EXERCISE OBJECTIVE
Give back exactly the lines starting at the one with "The height and width of the screenshot is (589, 1280)." and ending at the last line of the data below. Pictures are not part of the copy.

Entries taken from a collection
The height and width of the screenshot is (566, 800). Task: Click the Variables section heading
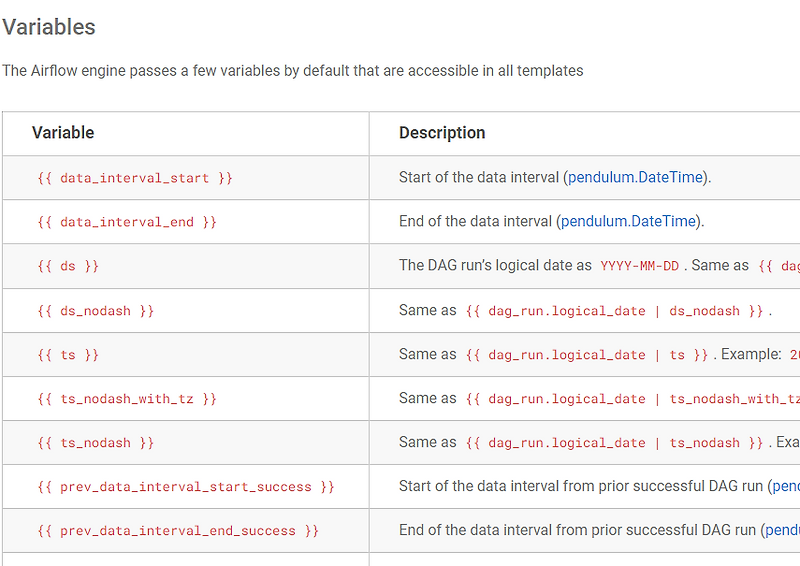49,27
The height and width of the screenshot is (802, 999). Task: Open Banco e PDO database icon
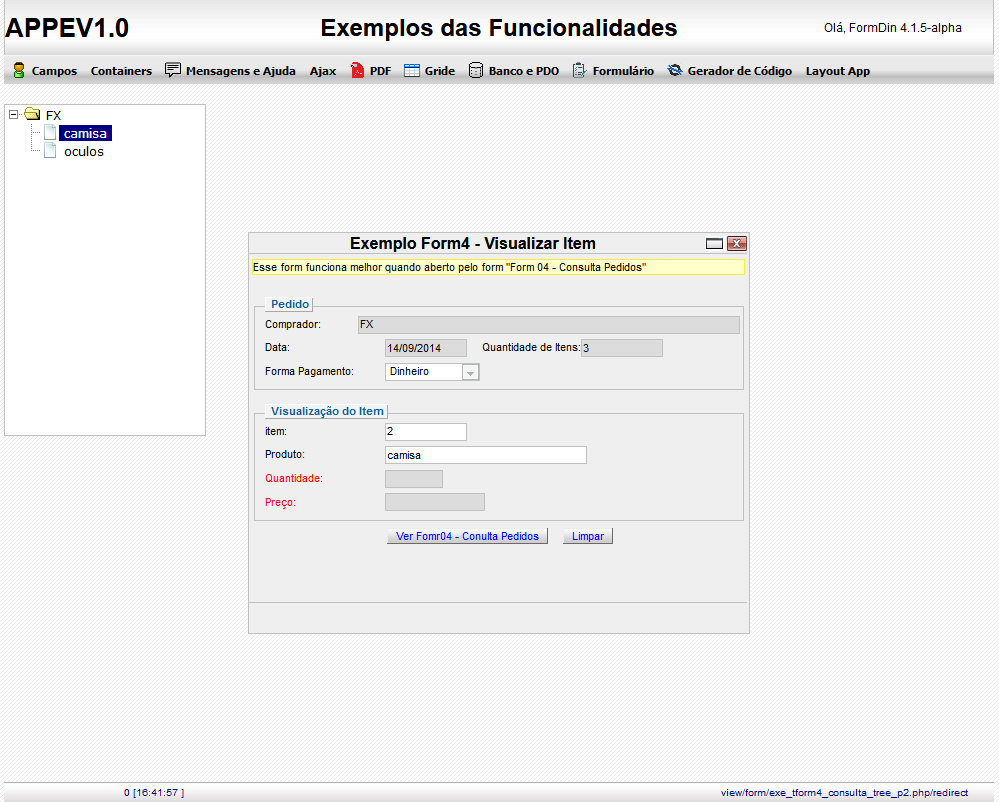475,70
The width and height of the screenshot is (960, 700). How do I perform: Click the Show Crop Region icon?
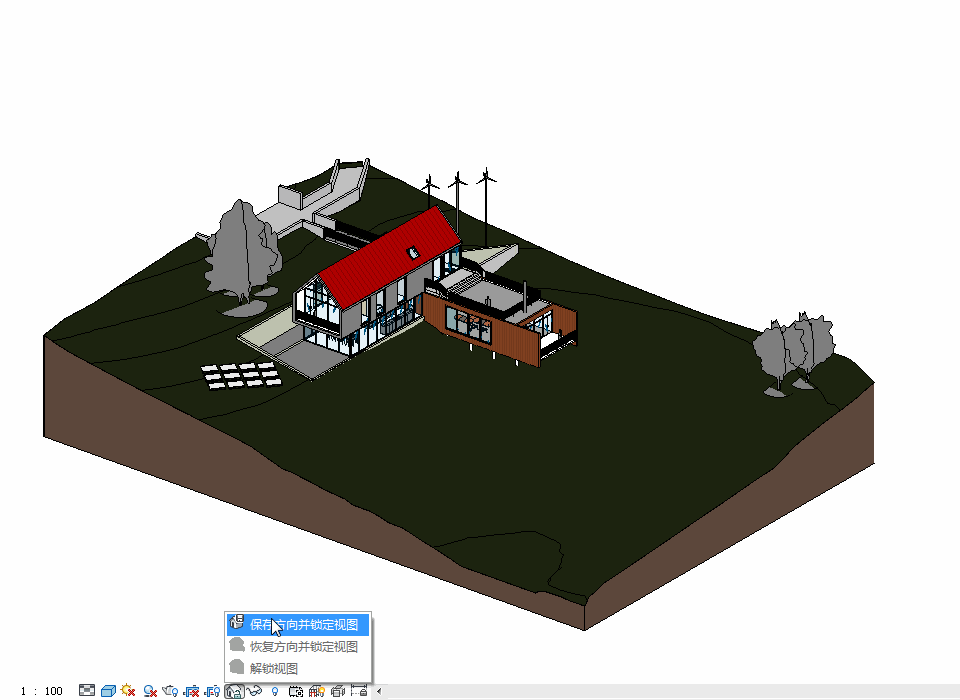pyautogui.click(x=212, y=690)
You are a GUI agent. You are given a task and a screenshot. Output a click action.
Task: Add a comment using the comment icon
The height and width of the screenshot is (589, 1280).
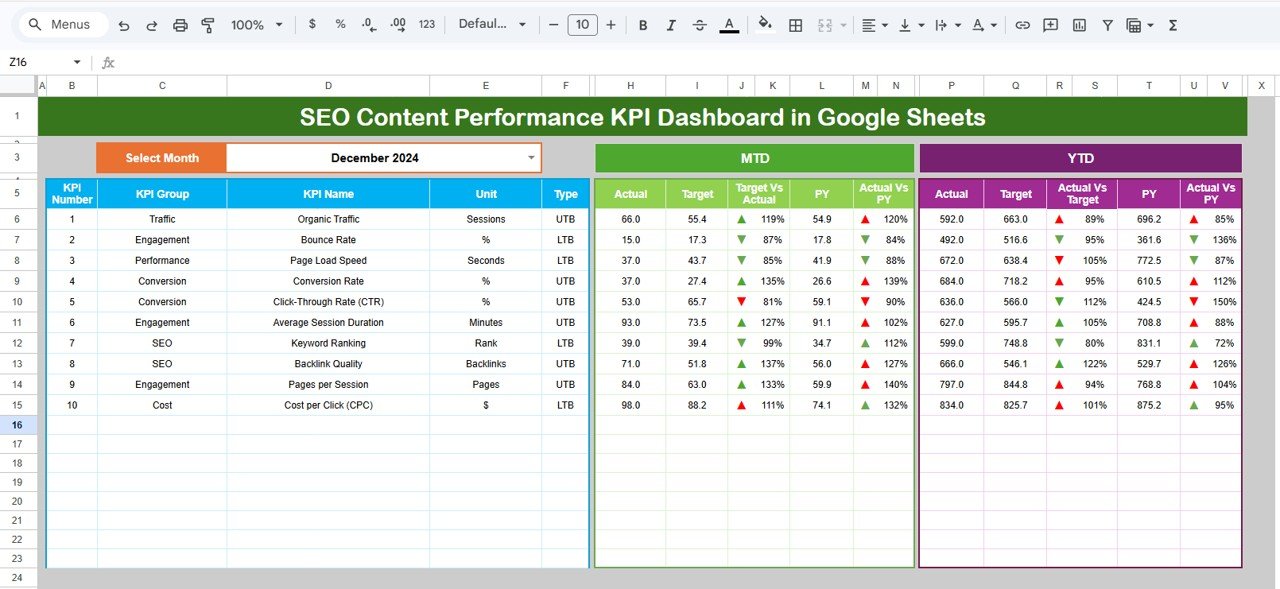[x=1051, y=24]
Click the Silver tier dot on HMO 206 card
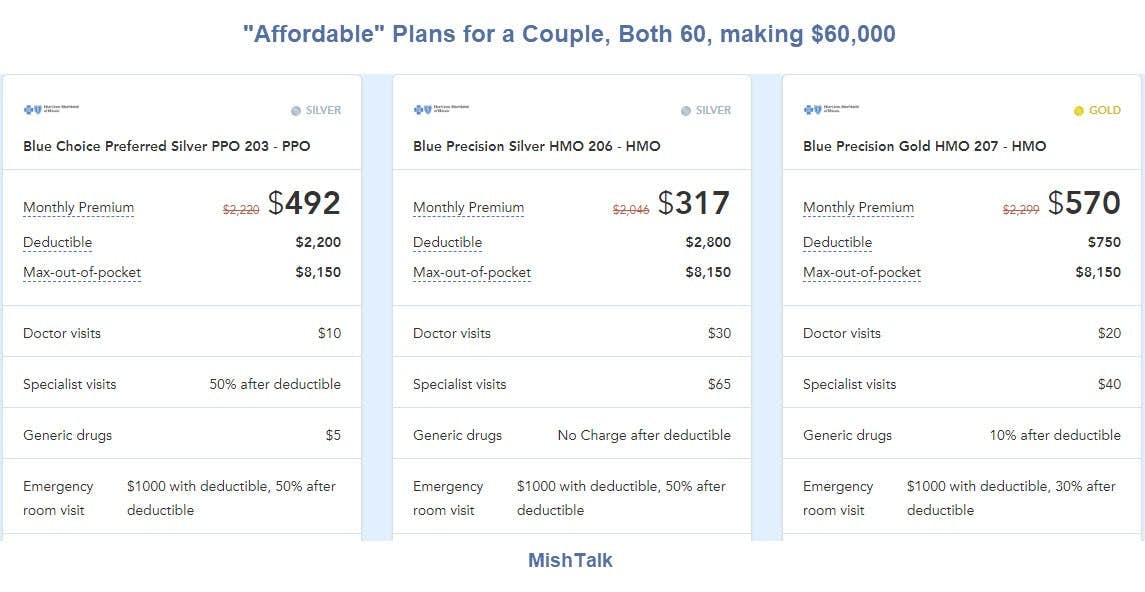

ANSWER
The height and width of the screenshot is (589, 1280).
[x=1051, y=24]
Click the Silver tier dot on HMO 206 card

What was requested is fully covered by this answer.